Zudem sind drei „Köche“ im Einsatz, die sich genial ergänzen: Vinzenz Wyss zählt als Medienforscher zu den Pionieren journalistischer Qualitätsforschung, Peter Studer ist vormaliger Zeitungs- und Fernseh-Chefredaktor. Er ist juristisch versiert und hat sich auch als Presseratsvorsitzender mit Fragen der Medienqualität jahrelang auseinandergesetzt. Toni Zwyssig hat als Journalistenausbilder bei der SRG eines der anspruchsvollsten Ausbildungsprogramme für Journalisten im deutschsprachigen Raum geleitet. Wenn so viel geballte wissenschaftliche, journalistische und pädagogische Kompetenz zusammenfinden, kann eigentlich nur ein spannendes, lesenswertes Fachbuch entstehen. Die Autoren knüpfen an lange Traditionen der Qualitätsforschung im Journalismus an, aber auch an betriebswirtschaftliche Ansätze des Change Management.
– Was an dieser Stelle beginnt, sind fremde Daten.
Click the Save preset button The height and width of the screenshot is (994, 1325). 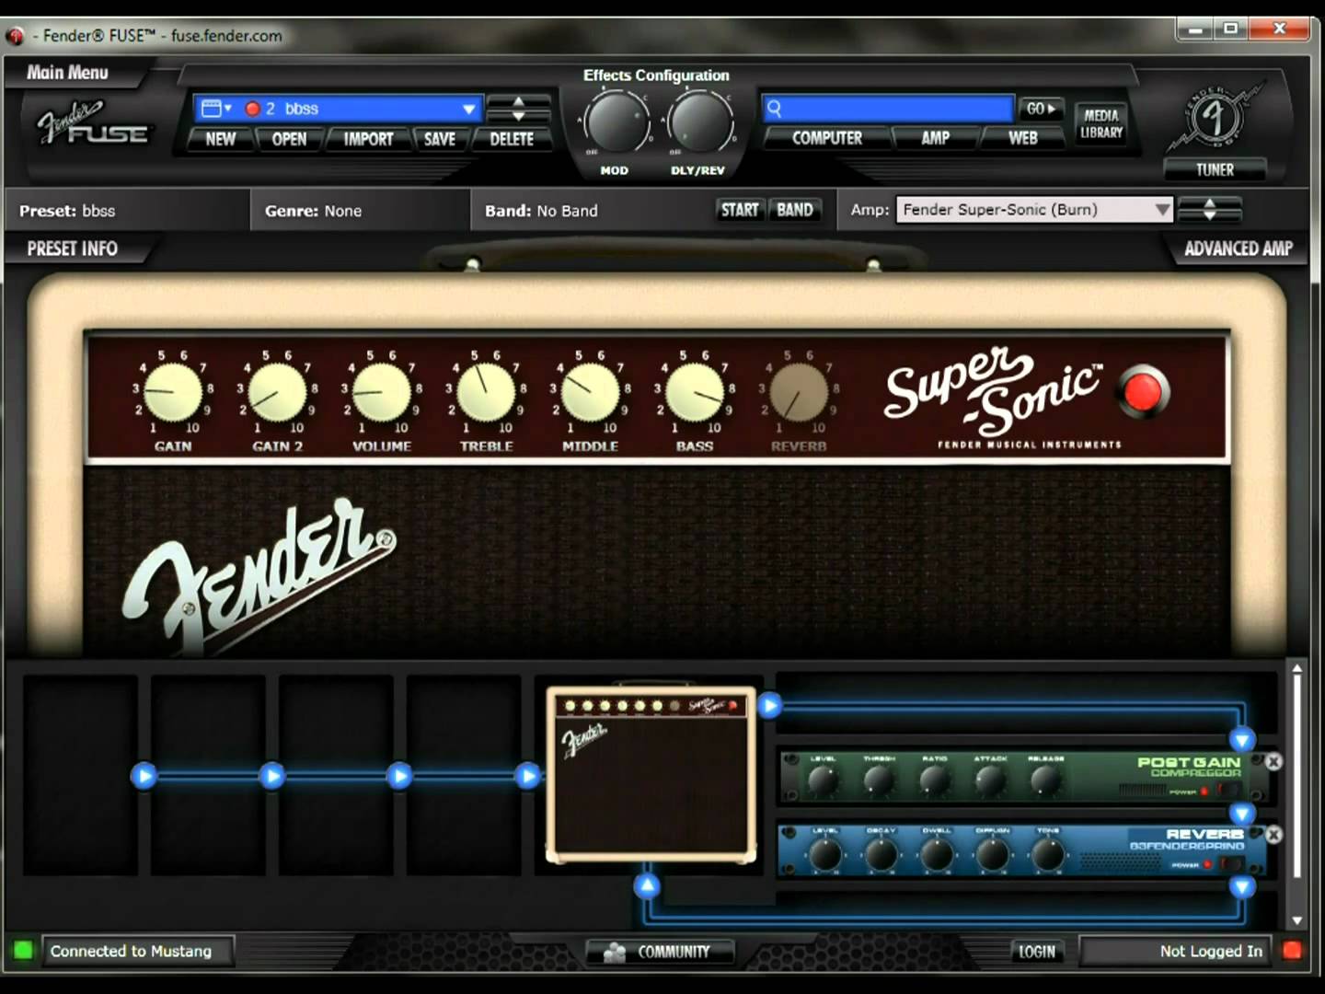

Last not least ist im Untertitel von „Qualitätssicherung“ die Rede. Das mag defensiv klingen. Viel mehr Qualität, als wir im Journalismus in der Schweiz bereits haben, ist aber vermutlich gar nicht erreichbar. Wenn wir klagen, klagen wir auf hohem Niveau. Da den alten Mainstream-Medien und damit den Redaktionen – angesichts vielfältiger neuer Möglichkeiten in sozialen Netzwerken und bei Suchmaschinen Werbung zu schalten – die Ressourcen abhanden kommen, wird es in den nächsten Jahren vor allem auf Qualitätssicherung und weniger auf Qualitätssteigerung im Journalismus ankommen.
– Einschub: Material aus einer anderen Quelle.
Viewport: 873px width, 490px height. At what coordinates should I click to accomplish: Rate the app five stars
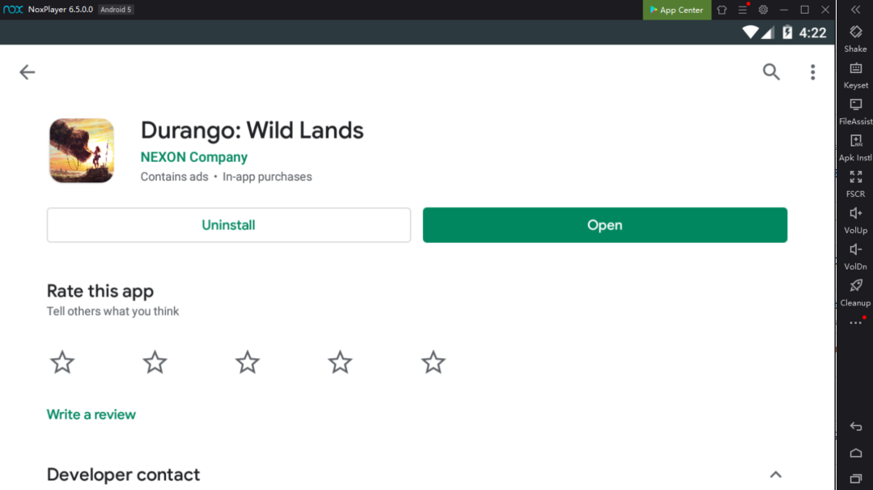point(433,362)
Gerade dafür hält der Leitfaden aber lohnende Rezepte bereit, denn Vieles, was Qualität befördern könnte, kostet noch nicht einmal viel Geld – zum Beispiel konkrete Zielvorgaben, aber auch regelmäßige Blatt- oder Sendungskritik, Korrekturspalten und die Nutzung neuer Möglichkeiten des Qualitätsmanagements online. Es braucht eher Führungsstärke sowie die Bereitschaft, dazu zu lernen und andere zum Dazulernen zu animieren. Das Buch beschreibt, wie dieses Dazulernen in einem mehrstufigen, interaktiven Prozess voller Rückkopplungsschleifen zu geschehen hätte. Manchen Redaktionschef mag zwar entmutigen, dass der Leitfaden erkennbar von Erfahrungen beim Service public geprägt ist, die sich eins zu eins nicht auf die redaktionelle Wirklichkeit in privaten Medien übertragen lassen dürften. Aber daraus lässt sich keine wohlfeile Ausrede drechseln, um sich weiter am redaktionellen Qualitätsmanagement vorbei zu mogeln.
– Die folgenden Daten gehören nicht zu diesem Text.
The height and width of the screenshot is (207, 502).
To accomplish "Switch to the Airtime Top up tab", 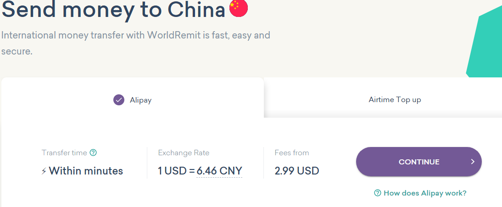I will click(x=395, y=99).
Medienqualität wird sich allerdings nur dort durchsetzen lassen, wo Qualität von den Publika nachgefragt wird. Nur wenn sich die Rezipienten Qualität auch etwas kosten lassen, wird es Medienmanager und Journalisten geben, die anspruchsvolle Publikumswünsche bedienen können und sich deshalb auch über Qualitätsmanagement ernsthaft Gedanken machen. Hier beißt sich die Katze leider in den Schwanz, denn umgekehrt gilt auch: Nur wenn die Medienmanager und die Journalisten endlich anfangen, über Journalismus und über Medien intensiv und offensiv aufzuklären, wird es Publika geben, die hinreichend informiert sind, um Qualitätsansprüche geltend zu machen.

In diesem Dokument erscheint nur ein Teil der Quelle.